**EXERCISE DESCRIPTION**
Write out only the lines from the line containing "Task: Click Add Marker in program monitor" to the end of the listing below, both included, exactly as they stand. Drop the pictures.

- - - -

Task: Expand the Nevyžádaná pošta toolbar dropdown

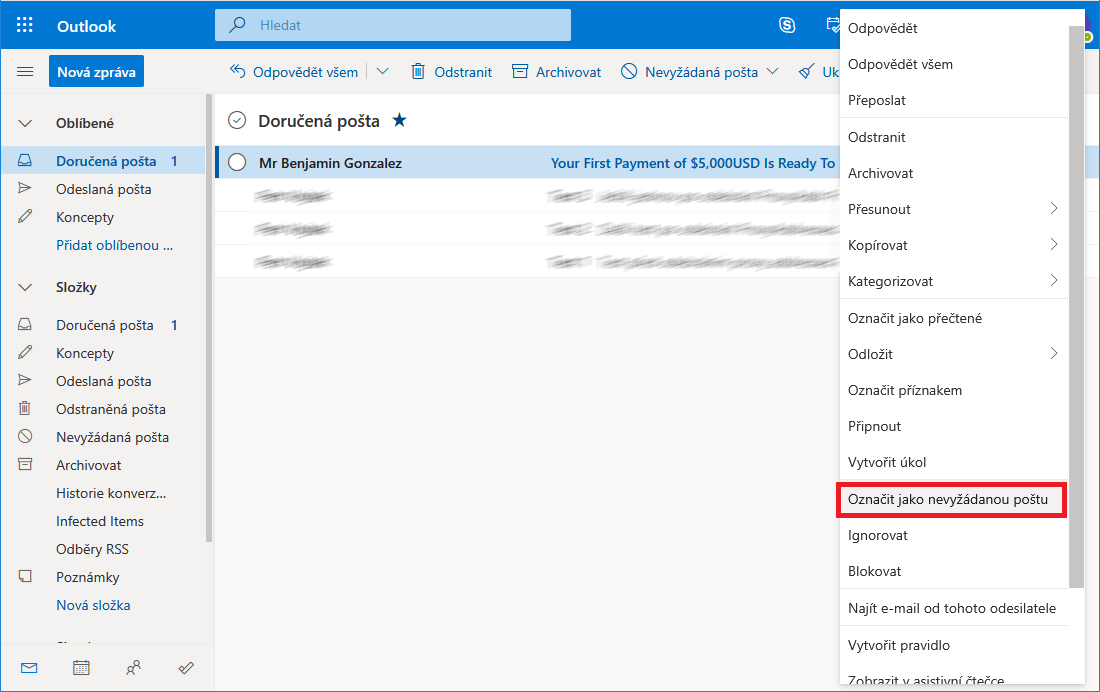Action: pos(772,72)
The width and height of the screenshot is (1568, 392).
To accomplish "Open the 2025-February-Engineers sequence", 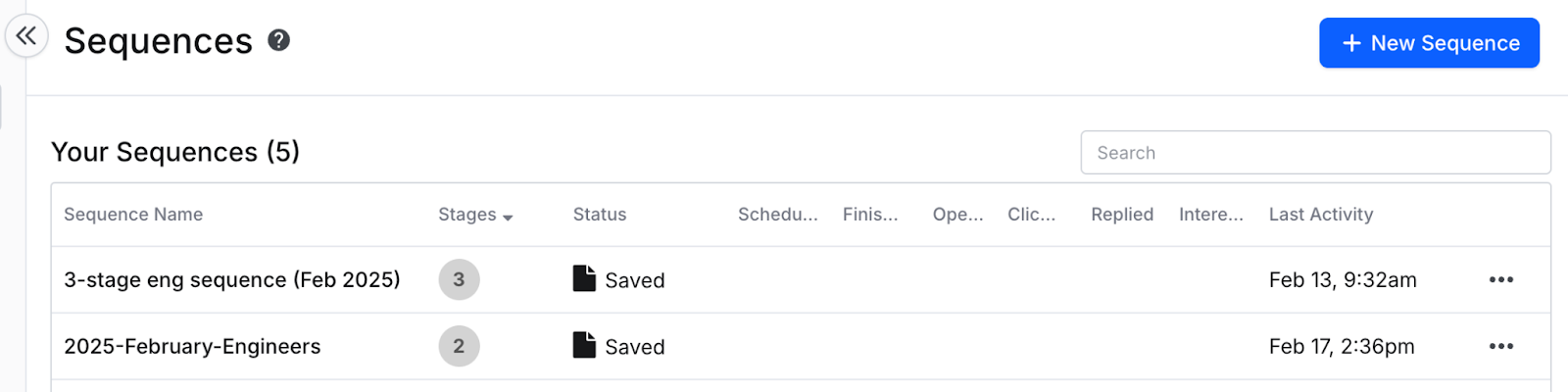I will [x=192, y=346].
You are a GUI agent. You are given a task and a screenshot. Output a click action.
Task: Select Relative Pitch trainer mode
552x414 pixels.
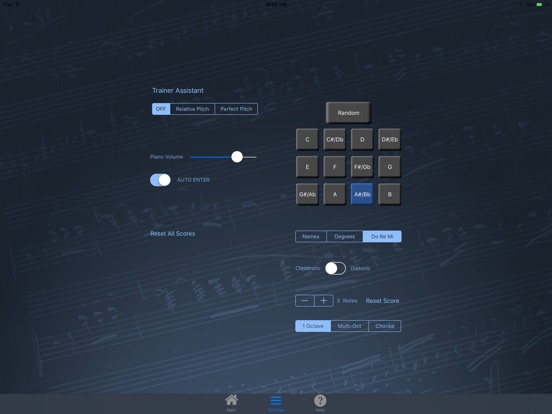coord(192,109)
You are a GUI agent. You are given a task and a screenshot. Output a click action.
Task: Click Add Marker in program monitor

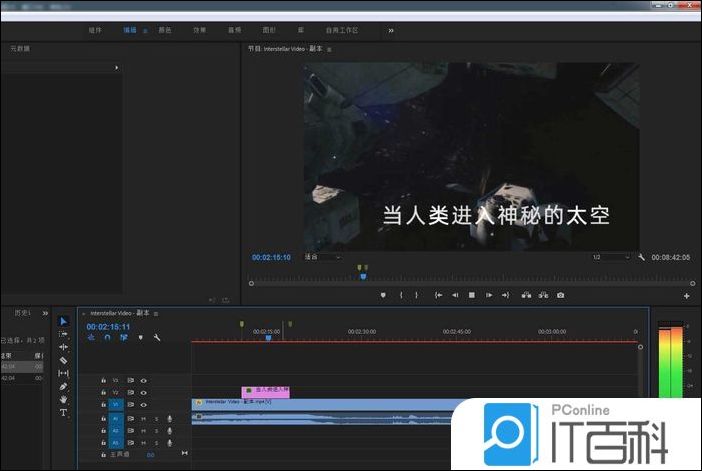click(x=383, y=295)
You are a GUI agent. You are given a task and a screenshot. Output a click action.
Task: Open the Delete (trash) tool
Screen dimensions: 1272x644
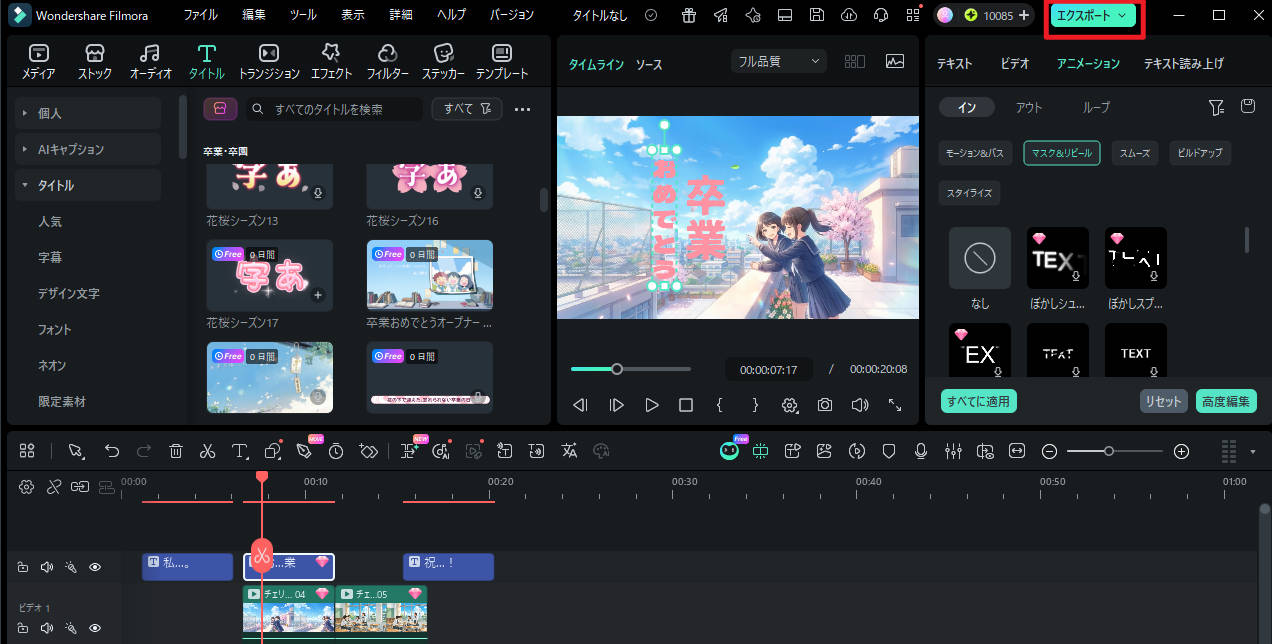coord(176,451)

- - - -

**ANSWER SECTION**
Task: Click Add Marker in program monitor

click(x=383, y=295)
You are a GUI agent. You are given a task and a screenshot. Output a click action.
Task: Open the Delete (trash) tool
Screen dimensions: 1272x644
coord(176,451)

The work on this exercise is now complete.